Dry grains cost pennies. There is nothing wrong with tinned beans and vegetables. How much time do you spend in the frozen aisle of your local supermarket? Cruise past the pizzas and oven chips and take a look at the range of vegetables, fish and meat on offer. Eating out of the freezer can minimise food wastage and cut costs. It’s just as good as fresh and has actually been said to pack in more nutrients due to the freezing process which helps to lock in the good stuff. Nothing makes eating an expensive necessity more than throwing a third of what you buy in the bin every week.

So – without wanting to be too morbid! – if you’ve seen and heard the news that you are slowly killing yourself with the meals that you eat to keep you alive, you can do one of three things in response.

  1. Stop eating altogether for an even faster route to the crematorium!
  2. Turn the tv down, order a takeaway while opening a can of lager and tell yourself that you might as well die happy.
  3. Shop smart, eat well, save money…and, with it, maybe even your life!
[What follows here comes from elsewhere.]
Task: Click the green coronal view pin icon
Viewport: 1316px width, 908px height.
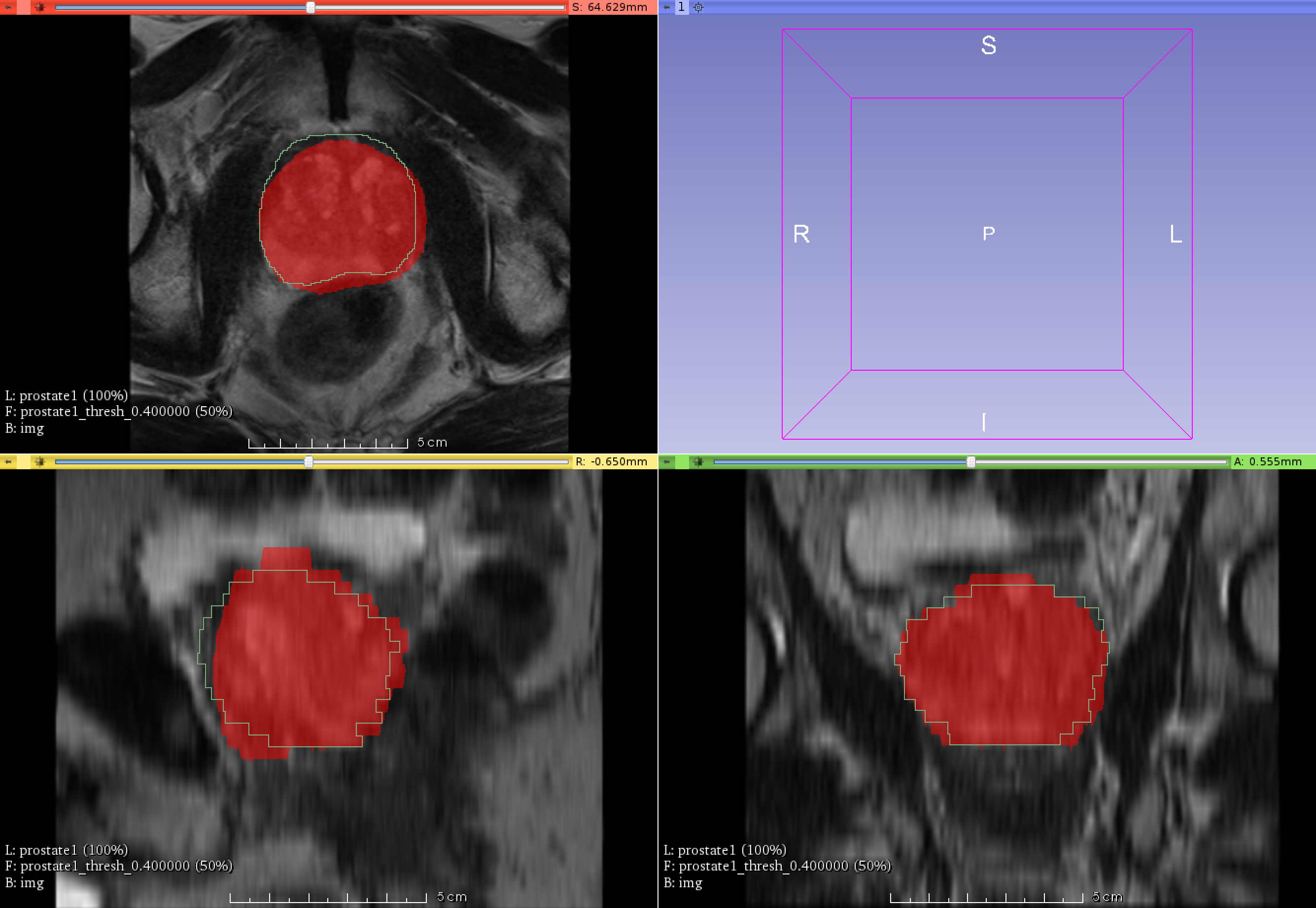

We recommend 3! Education is a bit of a heavy word that we all reel away from the moment we walk out of the school gates for the last time, but choosing 3 is just about getting a bit more educated.

If the amount of money spent on compiling these terror-stricken reports was instead invested in lessons in schools focussing on portion sizes and where food comes from, the government might find they are moving closer to lasting solutions to on-going issues. Prevention is always better than cure.
We take great pride in saying we have a very positive relationship with food but we have to learn it. And the learning has been part of the pleasure. We learnt to cook from scratch, we researched what went into the meals we ate and it helped us to understand our own health. It all sounds a bit foody and health kicking but it’s as simple as it sounds and as cheap as it’s cheering.
It’s our way of living. It doesn’t have to be yours but it can be if you want it to.